--- Work required ---
Here is a block of records. Copy every line in it that includes "computer".
● ● ● ●
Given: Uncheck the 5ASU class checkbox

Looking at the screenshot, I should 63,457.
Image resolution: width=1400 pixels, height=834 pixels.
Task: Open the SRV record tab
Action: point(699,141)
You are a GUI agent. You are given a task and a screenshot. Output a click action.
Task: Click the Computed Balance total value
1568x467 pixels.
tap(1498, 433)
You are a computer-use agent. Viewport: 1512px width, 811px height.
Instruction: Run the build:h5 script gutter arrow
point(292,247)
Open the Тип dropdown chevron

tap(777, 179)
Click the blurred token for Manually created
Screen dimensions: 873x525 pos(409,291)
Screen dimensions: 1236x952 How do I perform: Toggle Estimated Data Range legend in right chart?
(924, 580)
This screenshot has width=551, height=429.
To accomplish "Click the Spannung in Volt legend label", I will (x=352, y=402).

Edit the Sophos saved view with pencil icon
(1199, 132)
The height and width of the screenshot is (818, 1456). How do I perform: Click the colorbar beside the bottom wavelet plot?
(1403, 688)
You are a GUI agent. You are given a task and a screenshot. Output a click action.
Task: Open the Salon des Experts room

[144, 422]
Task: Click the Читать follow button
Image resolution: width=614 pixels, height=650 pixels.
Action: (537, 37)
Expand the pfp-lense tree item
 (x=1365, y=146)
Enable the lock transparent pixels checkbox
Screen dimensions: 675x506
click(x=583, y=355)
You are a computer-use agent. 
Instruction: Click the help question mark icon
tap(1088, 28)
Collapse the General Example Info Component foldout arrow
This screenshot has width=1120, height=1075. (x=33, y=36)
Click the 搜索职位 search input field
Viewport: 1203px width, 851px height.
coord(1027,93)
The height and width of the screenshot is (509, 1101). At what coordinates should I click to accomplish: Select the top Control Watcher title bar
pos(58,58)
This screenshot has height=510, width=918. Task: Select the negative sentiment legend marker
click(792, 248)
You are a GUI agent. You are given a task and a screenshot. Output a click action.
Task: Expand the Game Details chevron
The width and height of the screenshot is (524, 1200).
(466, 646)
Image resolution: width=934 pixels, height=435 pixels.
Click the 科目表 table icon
● ● ● ●
--- Answer space ---
You are a computer-use agent. Viewport: 1512px width, 811px height.
You are a computer-use agent. 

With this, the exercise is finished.